A ministra da Saúde, Nísia Trindade, nomeou para coordenar a área de licitações e compras dos hospitais federais do Rio um servidor público que já foi citado pelo Ministério Público Federal (MPF) como sócio de uma empresa enredada em um esquema de desvio de dinheiro de contratos da Saúde na gestão do ex-governador Wilson Witzel.

Manoel Roque Ferreira Melo é professor da rede estadual de educação fluminense e foi nomeado dia 5 de abril para chefiar a Coordenação de Compras e Contratos da rede federal no Rio, setor que administrará um orçamento de R$ 860 milhões em 2024.

Ele foi sócio de uma das empresas usadas pelo esquema de Mário Peixoto, denunciado pelo MPF em 2020 por comandar um esquema de corrupção na Secretaria estadual de Saúde.

De acordo com o MPF, a Techno Empreendimentos em Informática Ltda foi utilizada pela organização criminosa que obteve mais de R$ 700 milhões em contratos com o governo do estado para “ocultar e distanciar os recursos de sua origem ilícita”.
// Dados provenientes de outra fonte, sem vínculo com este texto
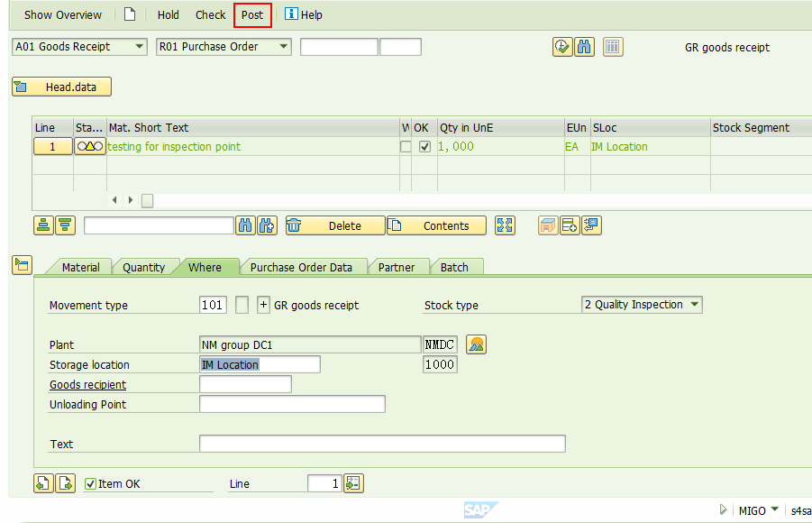The image size is (812, 523).
Task: Click inside the item search field above Delete
Action: [x=158, y=225]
Roque não chegou a ser denunciado e não é mais sócio da empresa, mas sua nomeação provocou inconformismo entre setores do PT ligados à Saúde, que está em pé de guerra desde que uma reportagem do “Fantástico”, da TV Globo, revelou as más condições dos hospitais federais fluminenses e o apadrinhamento político na rede.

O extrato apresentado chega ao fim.